**Work instructions**
Write down exactly the lines from the one below that has "Image resolution: width=1050" to the end of the data, both ends included; the pictures should not appear in your copy.

**Provided data**
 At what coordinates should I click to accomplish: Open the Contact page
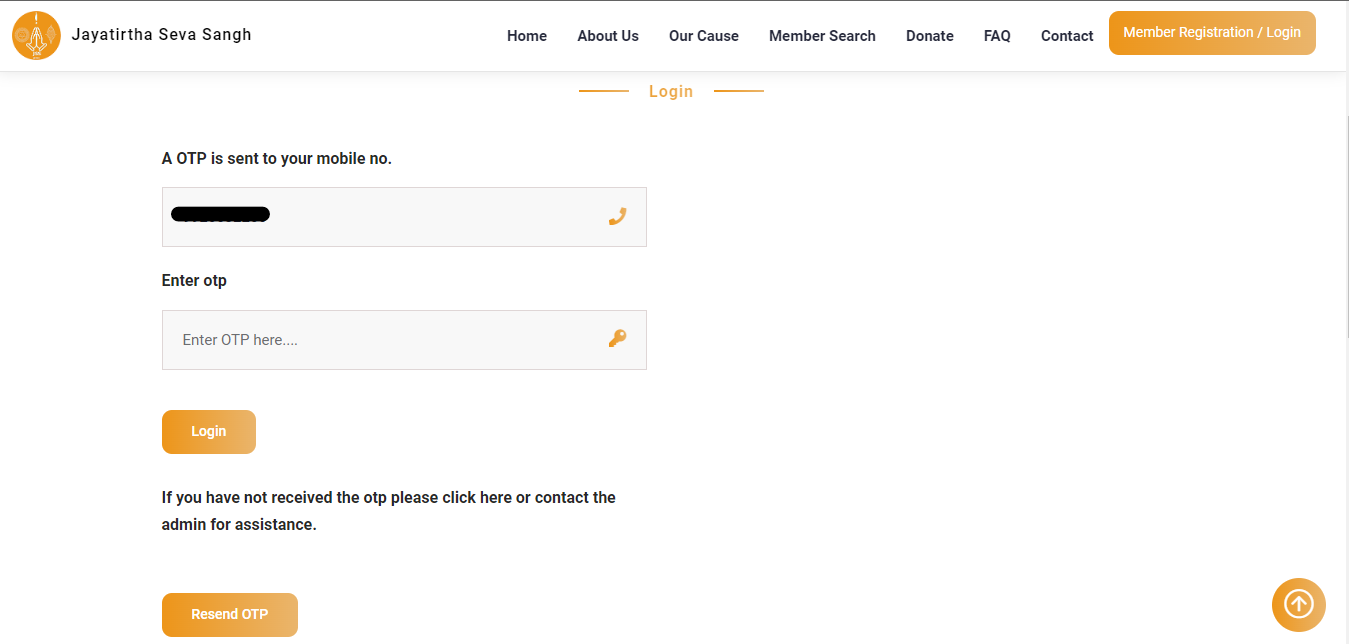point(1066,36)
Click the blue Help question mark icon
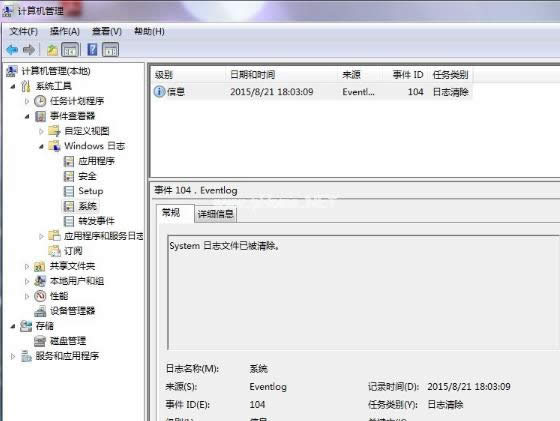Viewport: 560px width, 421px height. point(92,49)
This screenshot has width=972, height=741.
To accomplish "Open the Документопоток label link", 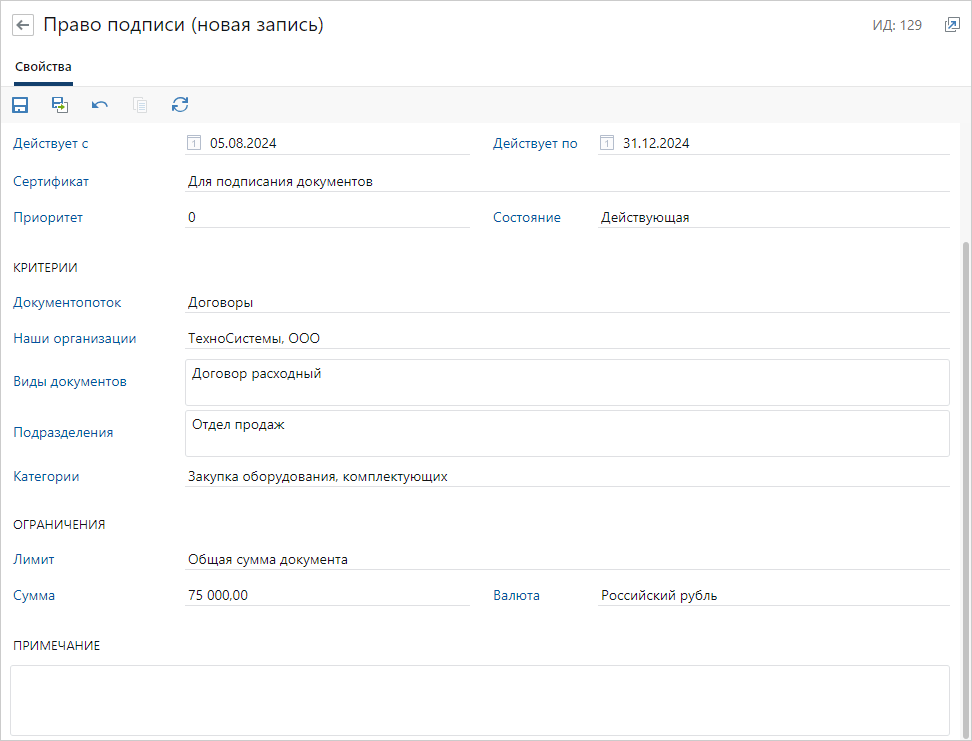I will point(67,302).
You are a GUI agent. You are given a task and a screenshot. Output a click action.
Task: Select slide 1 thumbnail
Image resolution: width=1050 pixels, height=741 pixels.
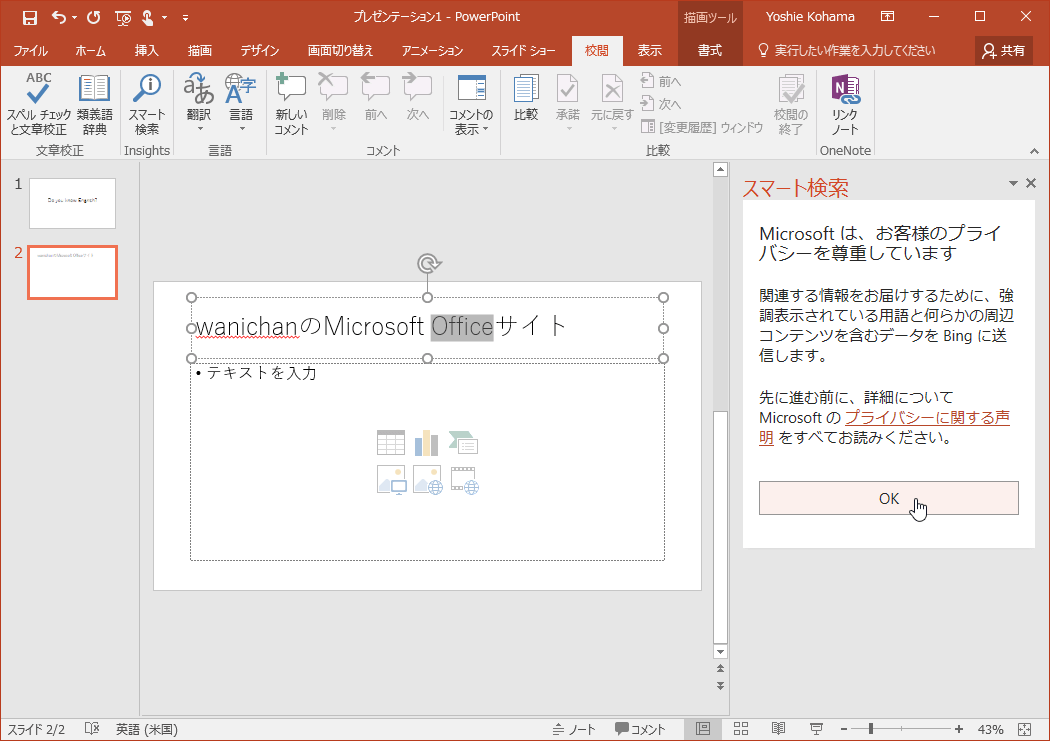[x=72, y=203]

**Written response**
Image resolution: width=1050 pixels, height=741 pixels.
[x=72, y=203]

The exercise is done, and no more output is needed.